John Gilkerson (born May 6, 1985, in Winchester, Virginia) is an American soccer player.

==Career==

===College and amateur===
Gilkerson was a standout defender during his college career at Winthrop University. He was named to the All-Big South first team in his junior and senior years. In 2006, he was named to the NSCAA All-South Atlantic Region Team. In 2007 Gilkerson started in all of the Eagles’ 18 regular-season games, collecting one goal and two assists while leading a defense that conceded only 13 goals all season.
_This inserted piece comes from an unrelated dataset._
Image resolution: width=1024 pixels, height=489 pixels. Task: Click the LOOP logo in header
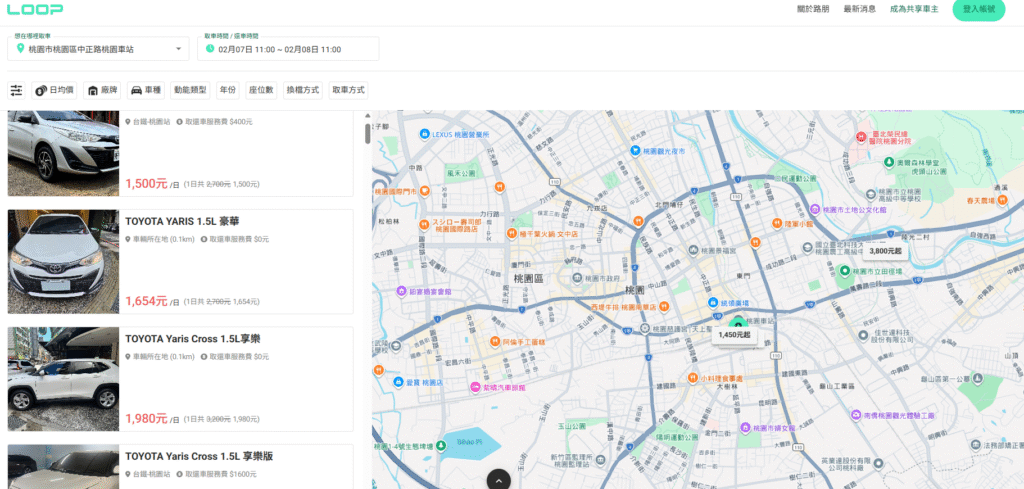(x=35, y=10)
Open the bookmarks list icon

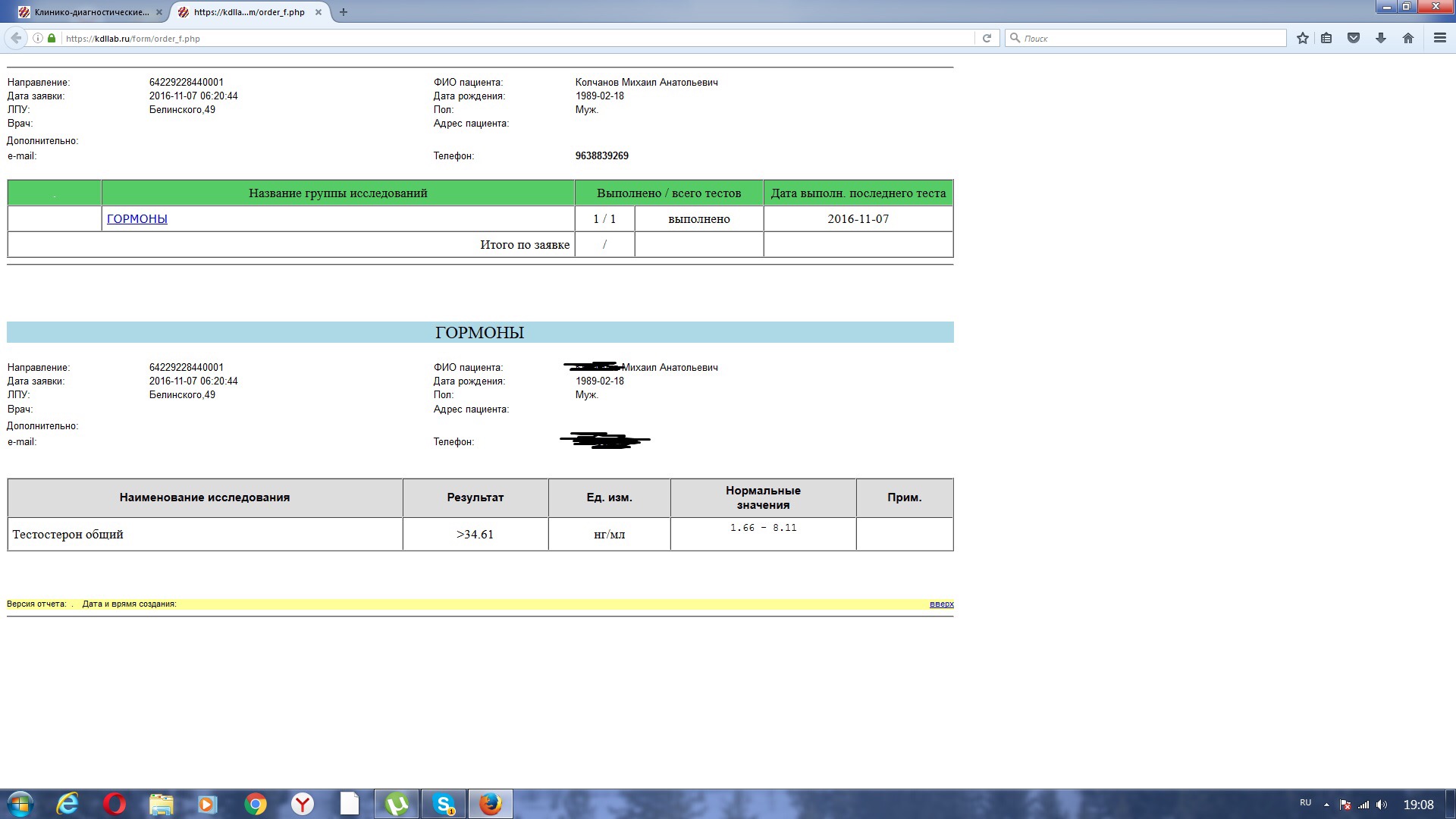[x=1326, y=38]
Gilkerson, who has also played for the Virginia Beach Submariners and Hampton Roads Piranhas (Premier Development League), helped guide a Winthrop defense that earned a 0.73 goals-against average in 2006, good for 16th in the nation.

===Professional===
Following his senior season he was drafted by Red Bull New York with the 35th pick in the 2008 MLS Supplemental Draft. After spending part of 2008 out on loan at Richmond Kickers of the USL Second Division, Gilkerson made his full professional debut for the Red Bulls on 1 July 2008, in a US Open Cup third-round game against Crystal Palace Baltimore.

In January 2009, he signed with the Carolina RailHawks in the USL First Division and stayed with the club through the 2010 season.

Gilkerson signed with NSC Minnesota Stars of the North American Soccer League on March 15, 2011. He was released by the club on November 29, 2011.